So when I see the usual crowd on the left say that Obama won the debate, you have to wonder what they mean since everything Obama said represented exactly the kinds of things that would have been said by George Bush eight years before and by John McCain in 2008. Obama, who became president on the back of his promise to unwind all of the war efforts commenced by President Bush, now argues for re-election because he has been able to complete each of the initiatives that Bush set under way. Had Obama run on promising to continue the war in Iraq, extend the war in Afghanistan and prosecute a war in Libya, other than because they are shameless hypocrites with no genuine principles, those who support Obama now as they did then cannot explain their support other than because Obama is a man of the left. It’s certainly not because he did what he promised to do.

But on issues that arrived on Obama’s watch or needed to be dealt with by him, each has been badly mishandled. The Green Revolution in Iran was an opportunity to strike back at the jihadists who run the Iranian state. Nothing was done. In Egypt, the Democracy Movement of whatever kind it was has ended in a takeover of the state by the same anti-American types who run Iran, the same people who support the Assad regime in Syria. And there is, of course, Obama’s statement addressed to the Russian Premier Medvedev, picked up by that live mike, to tell Putin that he will have “more flexibility after the election”, which if that doesn’t worry you then nothing will. And the question really is, where else does Obama think his extra flexibility will be able to count once he is re-elected if he is re-elected and how will this flexibility play out?

These Presidential debates are not like debates in the Oxford Union. These are deadly serious discussions about who can better manage America’s domestic and international affairs, and on that score, both given past performance and the policies enunciated by each of the candidates, I cannot even remotely see how Obama has “won”. His next four years are likely to be as disastrous as the past four while Romney provides every evidence that he would be a major step in the right direction. That is my certain takeaway from listening to the two of them debate.

The deadening of free speech in Australia continues

There are two discussions of the threat to free speech here in Australia by two old friends of this country. Both look at the treatment of Alan Jones and the way in which he had been sanctioned by the Australian Communications and Media Authority for comments he made about climate change. Both find it bizarre that ACMA has now become a fact checker on climate science. Weird world!

The first is from James Delingpole.
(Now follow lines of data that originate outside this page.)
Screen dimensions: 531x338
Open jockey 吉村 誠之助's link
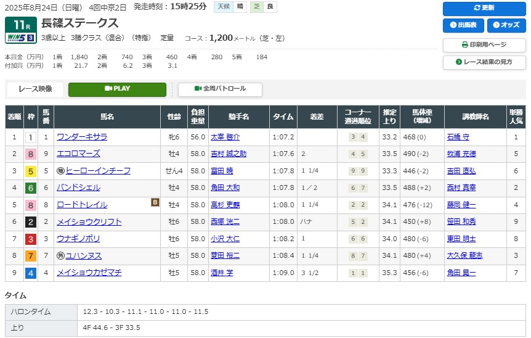coord(228,154)
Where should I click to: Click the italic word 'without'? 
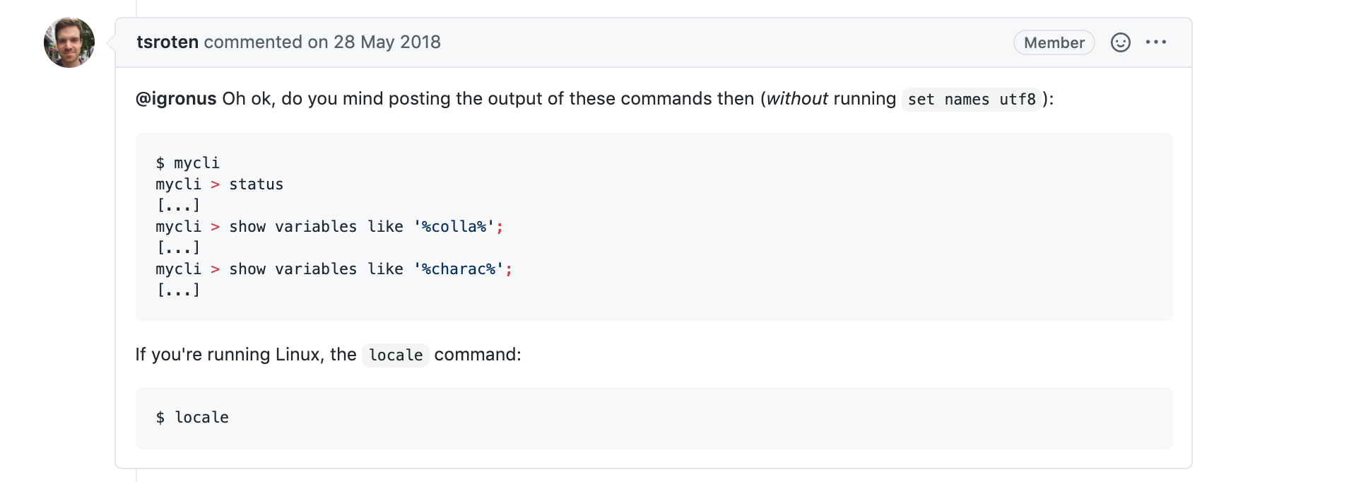click(x=796, y=99)
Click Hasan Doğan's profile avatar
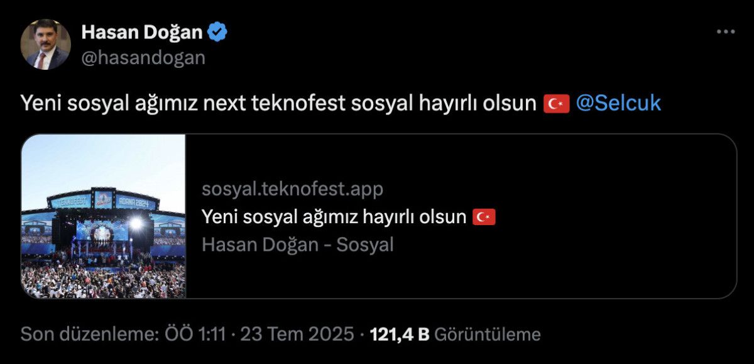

He begins by going through the story of Andrew Bolt and then the Finkelstein Report and now adds that as dead as freedom of speech was becoming in Australia, “Freedom of speech is even deader in Australia” than it had been before.

Now to this list of shame we can add a third item of gob-smacking imbecility: the consignment of Australia’s most popular broadcaster, Alan Jones, to a political re-education class for having got a factual detail wrong on one of his radio shows.

The Australian Communications and Media Authority yesterday released a damning report on Jones’ show, finding he breached broadcast rules by falsely claiming Australians contributed just ‘1 per cent of .001 per cent of carbon dioxide in the air’.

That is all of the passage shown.